Following a meeting between the governor and the legislative leadership in La Fortaleza, Senate President Thomas Rivera Schatz said the measure would be approved “expeditiously,” because “we are in perfect harmony with the governor.”

The moratorium law, which allowed for the default in more than $2.3 billion in debt service payments since mid-2016, expires Jan. 31. The specific way in which the legislation would be extended has not been detailed.

During the meeting of legislative leaders with the governor, the amendments that will be included in the bill that turns the government into a single employer (House Bill 454) were also discussed.

La Fortaleza’s secretary of Public Affairs, Ramón Rosario, said at a press conference that the benefits that public employees currently enjoy will be transferred if their entities were converted into public-private partnerships (PPPs).
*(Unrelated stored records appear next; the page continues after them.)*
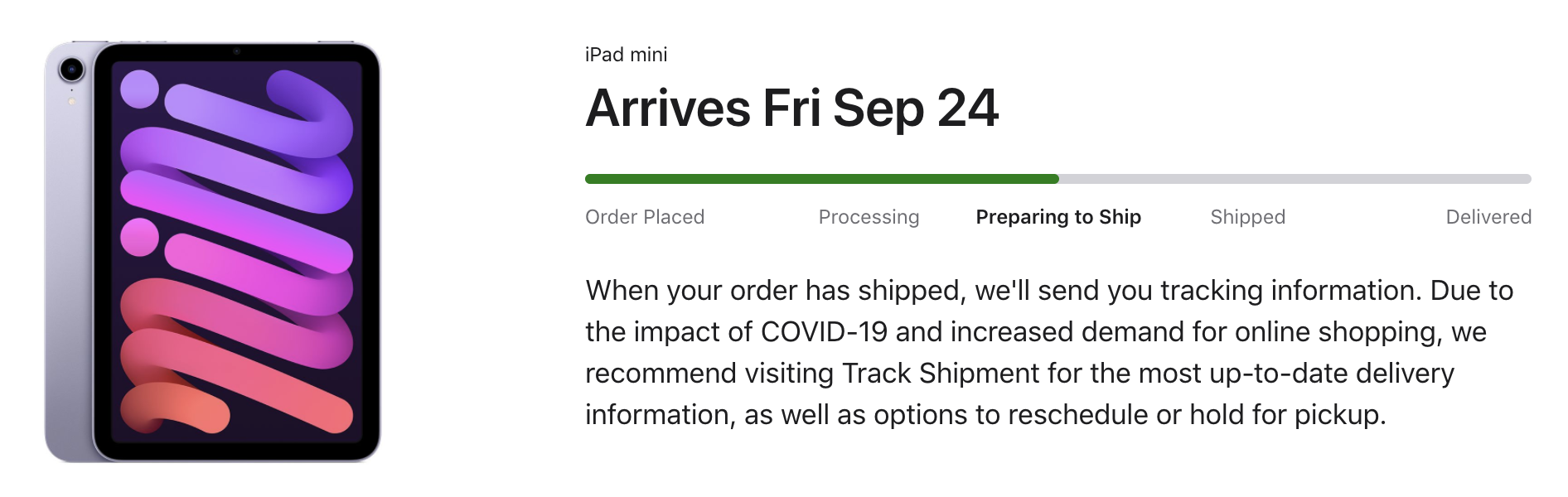Viewport: 1568px width, 497px height.
Task: Select the iPad mini product name label
Action: tap(626, 55)
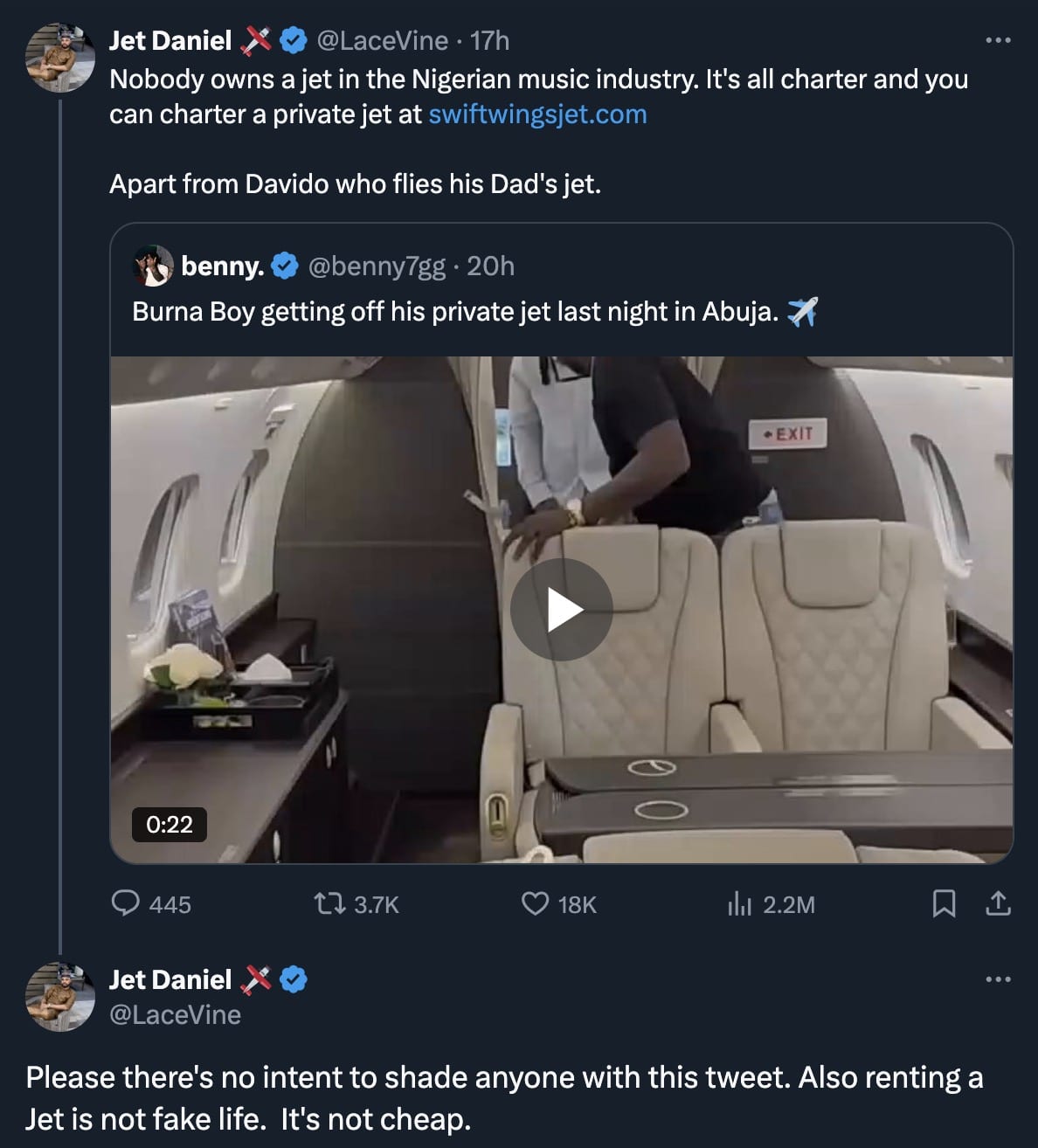View analytics showing 2.2M views
Viewport: 1038px width, 1148px height.
738,903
“There are some salary rights that those employees have that…are going to be retained no matter where they go. If they go to the private sector, they will have the rights they had,” Rosario said of one of the amendments that will be proposed by the union sector, which opposes the concept of the government as a single employer.

For his part, the Senate president  insisted that the measure will protect the jobs of public servants.

The single employer bill is currently being discussed at public hearings held in the House, where an amendment has already been announced to ensure that employee benefits are guaranteed, as well as collective-bargaining agreements, another request from the labor union sector, which was not considered when drafting the measure.

Despite addressing the bill quickly, it is yet to be known when it could be approved, as the chairman of the House Labor Affairs Committee, Ángel Peña, said more public hearings to receive input from all parties will be held this week.